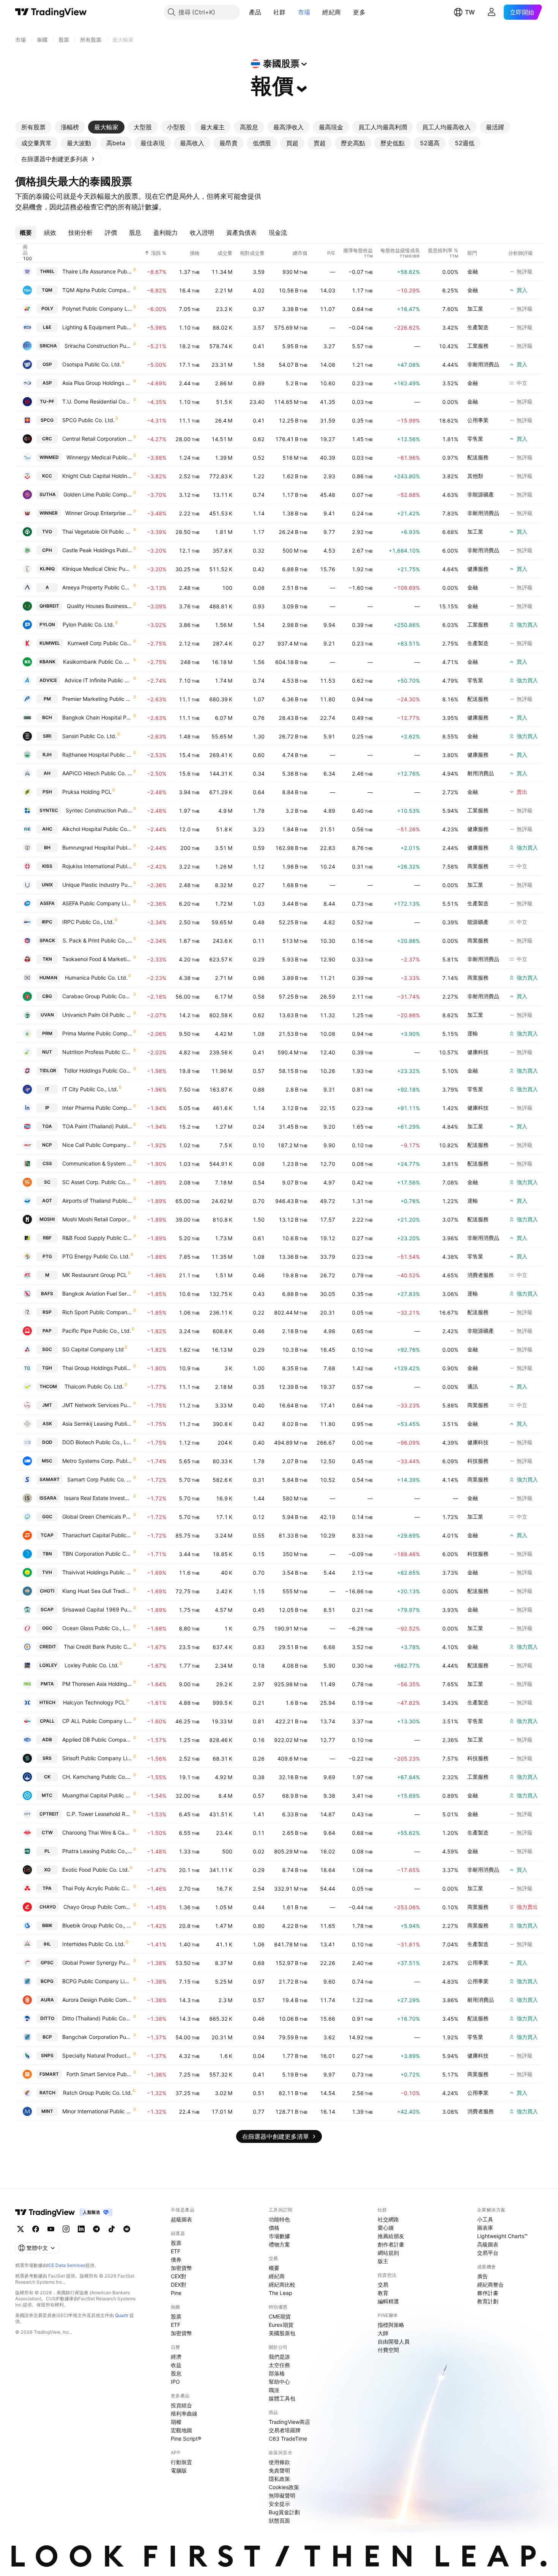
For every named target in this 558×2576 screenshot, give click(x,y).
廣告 (482, 2276)
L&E (47, 327)
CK (47, 1777)
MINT (47, 2111)
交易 (383, 2284)
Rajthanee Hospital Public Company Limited (97, 754)
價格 (274, 2227)
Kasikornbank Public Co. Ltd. (97, 661)
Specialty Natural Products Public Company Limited (97, 2055)
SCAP (47, 1609)
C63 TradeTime (288, 2438)
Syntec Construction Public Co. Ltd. (99, 810)
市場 (304, 12)
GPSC (47, 1962)
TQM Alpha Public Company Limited (97, 290)
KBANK (47, 661)
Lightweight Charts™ (502, 2236)
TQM (47, 290)
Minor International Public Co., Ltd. (97, 2111)
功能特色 (279, 2219)
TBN (47, 1554)
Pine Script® (186, 2438)
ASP (47, 383)
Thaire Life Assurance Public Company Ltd (97, 271)
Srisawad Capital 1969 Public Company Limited (97, 1609)
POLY (47, 308)
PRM (47, 1033)
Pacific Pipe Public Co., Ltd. (96, 1330)
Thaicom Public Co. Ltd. (94, 1386)
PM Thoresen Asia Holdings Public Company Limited (97, 1684)
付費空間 (388, 2350)
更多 (359, 12)
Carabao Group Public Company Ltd (97, 996)
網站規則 (388, 2252)
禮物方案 (279, 2244)
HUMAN (48, 977)
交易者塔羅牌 (285, 2430)
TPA (47, 1888)
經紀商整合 (490, 2284)
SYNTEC (48, 810)
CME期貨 (280, 2316)
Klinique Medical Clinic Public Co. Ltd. (97, 568)
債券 (176, 2259)
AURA (47, 2000)
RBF (47, 1238)
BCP (47, 2037)
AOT (47, 1200)
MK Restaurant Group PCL (94, 1275)
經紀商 (331, 12)
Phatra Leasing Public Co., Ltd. (97, 1851)
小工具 (485, 2219)
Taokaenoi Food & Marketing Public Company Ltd (97, 959)
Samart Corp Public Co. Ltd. (99, 1479)
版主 (383, 2261)
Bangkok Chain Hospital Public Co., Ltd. (97, 717)
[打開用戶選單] (491, 12)
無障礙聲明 (282, 2495)
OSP (47, 364)
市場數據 (279, 2236)
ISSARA (48, 1498)
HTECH (47, 1702)
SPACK (47, 940)
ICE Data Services (66, 2265)
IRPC (47, 922)
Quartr (121, 2315)
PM (47, 699)
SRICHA (48, 346)
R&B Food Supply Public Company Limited (97, 1238)
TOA (47, 1126)
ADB (47, 1739)
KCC (47, 476)
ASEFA (47, 903)
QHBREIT (49, 606)
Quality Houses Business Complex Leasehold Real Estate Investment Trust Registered (99, 606)
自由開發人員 (394, 2341)
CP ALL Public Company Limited (97, 1721)
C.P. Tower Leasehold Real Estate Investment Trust (99, 1814)
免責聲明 (279, 2470)
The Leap (280, 2293)
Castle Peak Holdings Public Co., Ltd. (97, 550)
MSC (47, 1461)
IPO (175, 2381)
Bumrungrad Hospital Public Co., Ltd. (97, 847)
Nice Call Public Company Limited (97, 1145)
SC (47, 1182)
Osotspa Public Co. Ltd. (91, 364)
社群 (279, 12)
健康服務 (478, 568)
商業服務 (478, 866)
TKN (47, 959)
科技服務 (478, 1461)
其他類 (475, 476)
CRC (47, 438)
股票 (176, 2243)
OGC (47, 1628)
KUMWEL (49, 643)
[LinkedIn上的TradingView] (81, 2229)
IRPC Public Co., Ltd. (88, 922)
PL (47, 1851)
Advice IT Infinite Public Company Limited (98, 680)
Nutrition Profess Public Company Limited (97, 1052)
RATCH (47, 2092)
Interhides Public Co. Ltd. (93, 1944)
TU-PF (47, 401)
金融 (472, 271)
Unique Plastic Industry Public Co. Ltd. (97, 884)
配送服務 (478, 457)
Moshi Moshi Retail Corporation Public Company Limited (97, 1219)
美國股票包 (282, 2333)
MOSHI (47, 1219)
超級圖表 (181, 2219)
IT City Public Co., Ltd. (90, 1089)
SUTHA (47, 494)
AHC (47, 829)
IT (47, 1089)
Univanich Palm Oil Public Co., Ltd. (97, 1015)
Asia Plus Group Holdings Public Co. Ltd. (97, 383)
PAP (47, 1331)
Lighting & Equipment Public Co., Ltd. (97, 327)
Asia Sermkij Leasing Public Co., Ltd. (97, 1423)
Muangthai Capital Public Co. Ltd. (97, 1795)
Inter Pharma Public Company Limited (97, 1107)
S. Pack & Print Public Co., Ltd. (97, 940)
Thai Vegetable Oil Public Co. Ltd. (97, 531)
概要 (274, 2268)
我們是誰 (279, 2356)
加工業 (475, 308)
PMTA (47, 1684)
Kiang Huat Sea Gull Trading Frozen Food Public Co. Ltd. (97, 1591)
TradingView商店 (289, 2422)
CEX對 (178, 2276)
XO (47, 1869)
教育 (383, 2293)
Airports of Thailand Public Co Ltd (97, 1200)
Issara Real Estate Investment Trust (98, 1498)
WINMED (49, 457)
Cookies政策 (284, 2487)
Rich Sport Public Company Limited (97, 1312)
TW (470, 12)
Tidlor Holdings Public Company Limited (98, 1070)
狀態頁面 (279, 2520)
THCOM (48, 1386)
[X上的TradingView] (20, 2229)
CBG (47, 996)
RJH (47, 754)
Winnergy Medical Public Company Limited (99, 457)
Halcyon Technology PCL (94, 1702)
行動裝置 (181, 2462)
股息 (176, 2373)
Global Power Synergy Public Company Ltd (97, 1962)
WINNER (48, 513)
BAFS (47, 1293)
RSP (47, 1312)
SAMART (49, 1479)
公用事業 (478, 420)
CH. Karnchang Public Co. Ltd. (97, 1776)
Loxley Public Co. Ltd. (92, 1665)
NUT (47, 1052)
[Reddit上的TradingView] (126, 2229)
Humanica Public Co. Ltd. (96, 977)
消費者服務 (480, 1275)
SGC (47, 1349)
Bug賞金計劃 (284, 2512)
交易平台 (487, 2252)
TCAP (47, 1535)
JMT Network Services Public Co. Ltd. (97, 1405)
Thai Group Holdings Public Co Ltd (97, 1368)
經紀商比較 (282, 2284)
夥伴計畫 (487, 2293)
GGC (47, 1516)
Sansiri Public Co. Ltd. (89, 736)
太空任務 (279, 2365)
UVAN (47, 1015)
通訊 (472, 1386)
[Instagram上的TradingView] (66, 2229)
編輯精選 (388, 2301)
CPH (47, 550)
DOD (47, 1442)
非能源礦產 (480, 494)
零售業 (475, 438)
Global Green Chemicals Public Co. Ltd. (97, 1516)
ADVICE (48, 680)
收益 (176, 2365)
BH (47, 847)
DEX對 (178, 2284)
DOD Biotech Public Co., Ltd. (97, 1442)
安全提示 (279, 2504)
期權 (176, 2422)
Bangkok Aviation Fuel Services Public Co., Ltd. (97, 1293)
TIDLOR (47, 1070)
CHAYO (47, 1907)
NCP (47, 1145)
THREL (47, 271)
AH (47, 773)
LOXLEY (48, 1665)
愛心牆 (386, 2227)
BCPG (47, 1981)
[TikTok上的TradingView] (111, 2229)
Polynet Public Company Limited (97, 308)
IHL (47, 1944)
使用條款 (279, 2462)
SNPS (47, 2055)
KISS (47, 866)
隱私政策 (279, 2478)
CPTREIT (49, 1814)
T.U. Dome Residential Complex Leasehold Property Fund (97, 401)
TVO (47, 531)
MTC (47, 1795)
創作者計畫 (391, 2244)
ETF (175, 2251)
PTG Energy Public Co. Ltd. (96, 1256)
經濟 (176, 2356)
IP (47, 1108)
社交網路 (388, 2219)
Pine (176, 2293)
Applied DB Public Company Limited (97, 1739)
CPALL (47, 1721)
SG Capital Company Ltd (93, 1349)
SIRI (47, 736)
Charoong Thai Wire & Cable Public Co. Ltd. (97, 1832)
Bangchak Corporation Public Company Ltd (97, 2037)
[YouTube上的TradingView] (51, 2229)
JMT (47, 1405)
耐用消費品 (480, 773)
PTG (47, 1256)
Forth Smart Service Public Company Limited (99, 2074)
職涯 (274, 2390)
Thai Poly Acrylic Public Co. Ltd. (97, 1888)
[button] (266, 12)
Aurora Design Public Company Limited (97, 1999)
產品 (255, 12)
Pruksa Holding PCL (87, 792)
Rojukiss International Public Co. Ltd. (97, 866)
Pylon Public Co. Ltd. (88, 624)
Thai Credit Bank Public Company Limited (98, 1646)
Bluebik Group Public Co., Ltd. (97, 1925)
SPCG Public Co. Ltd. (88, 420)
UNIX (47, 884)
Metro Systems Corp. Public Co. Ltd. (97, 1461)
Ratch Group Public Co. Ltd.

* **Task objective**: Your answer should be the lines of the listing above between the line holding "Kasikornbank Public Co. Ltd. (97, 661)" and the line holding "Thaire Life Assurance", inclusive, restated word for word and alone.

* **Result of this task**:
Kasikornbank Public Co. Ltd. (97, 661)
Specialty Natural Products Public Company Limited (97, 2055)
SCAP (47, 1609)
C63 TradeTime (288, 2438)
Syntec Construction Public Co. Ltd. (99, 810)
市場 (304, 12)
GPSC (47, 1962)
TQM Alpha Public Company Limited (97, 290)
KBANK (47, 661)
Lightweight Charts™ (502, 2236)
TQM (47, 290)
Minor International Public Co., Ltd. (97, 2111)
功能特色 (279, 2219)
TBN (47, 1554)
Pine Script® (186, 2438)
ASP (47, 383)
Thaire Life Assurance Public Company Ltd (97, 271)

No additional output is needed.